- _WHAT THE EXERCISE ASKS_: Put this sentence from the article on buying versus renting a home into Spanish: "I used to mow lawns for a lot of elderly people."

Why buy a house when you can rent?

Now that the market is becoming balanced, I am seeing a lot of articles predicting doom and gloom for real estate.  I get it, nobody wants to read an article that says “The real estate market is about to become boring because it will neither be a seller’s market nor a buyer’s market”.  They’ve got to go to an extreme to get and keep your attention.  I am seeing lots of articles telling people that their home is not an investment.  I’ve even seen some articles suggesting people continue to rent and get into the stock market instead of buying a home.

Which might be good advice if you were going to live in your car, or with your parents the rest of your life.  Sure, you might come out ahead over the long haul, but the reality is you will have to pay to live somewhere, may as well pay to live in your own house.

Why did I want to buy my first house as soon as I could save the down payment?

I used to mow lawns for a lot of elderly people.  I would always enjoy them telling me what they paid for their houses 30-40 years ago and what their mortgage payment was.  I had one little old lady who told me her mortgage was $163 a month and some months it was hard to pay it.

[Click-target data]
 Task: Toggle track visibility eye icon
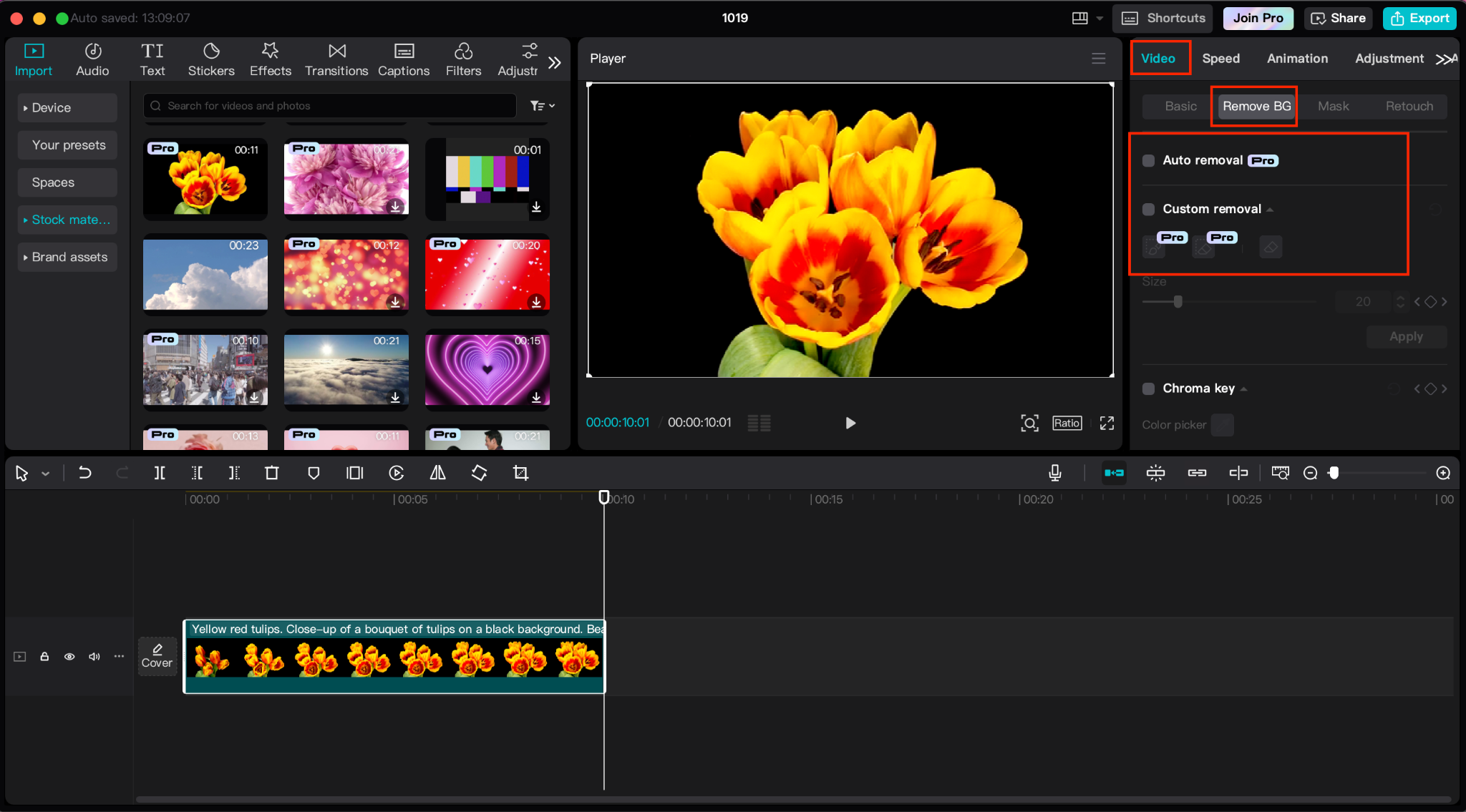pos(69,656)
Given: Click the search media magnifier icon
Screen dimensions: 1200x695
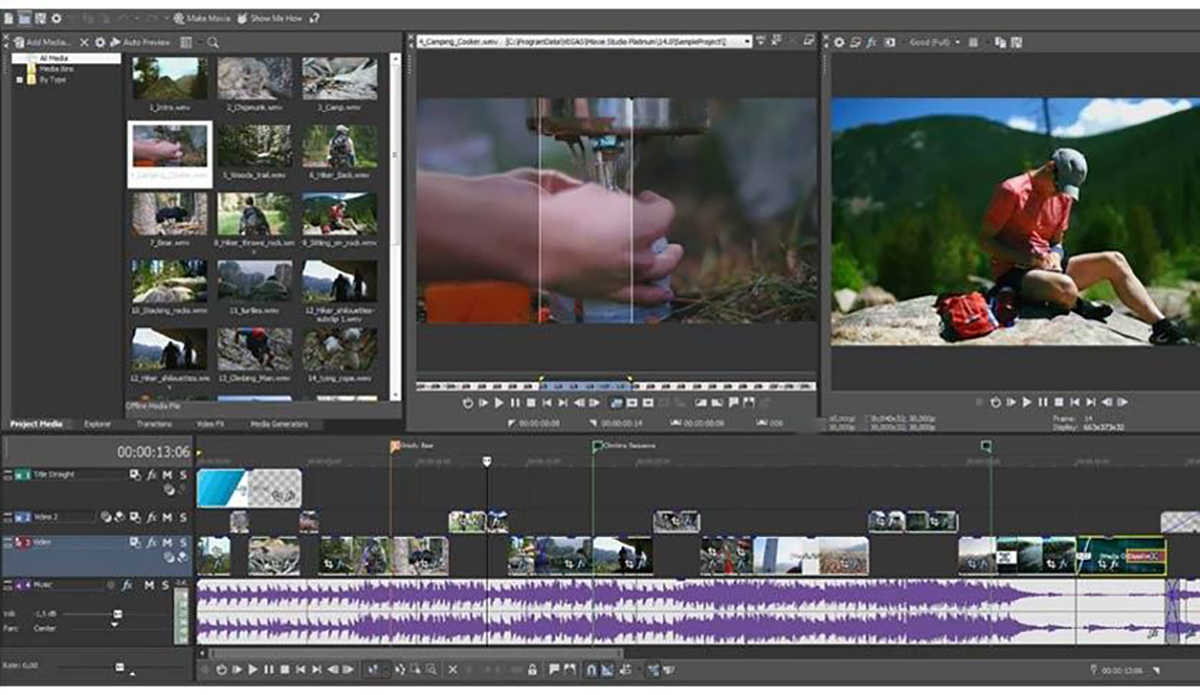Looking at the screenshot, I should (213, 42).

- _RESULT FOR THIS EXERCISE_: Solía cortar el césped para muchas personas mayores.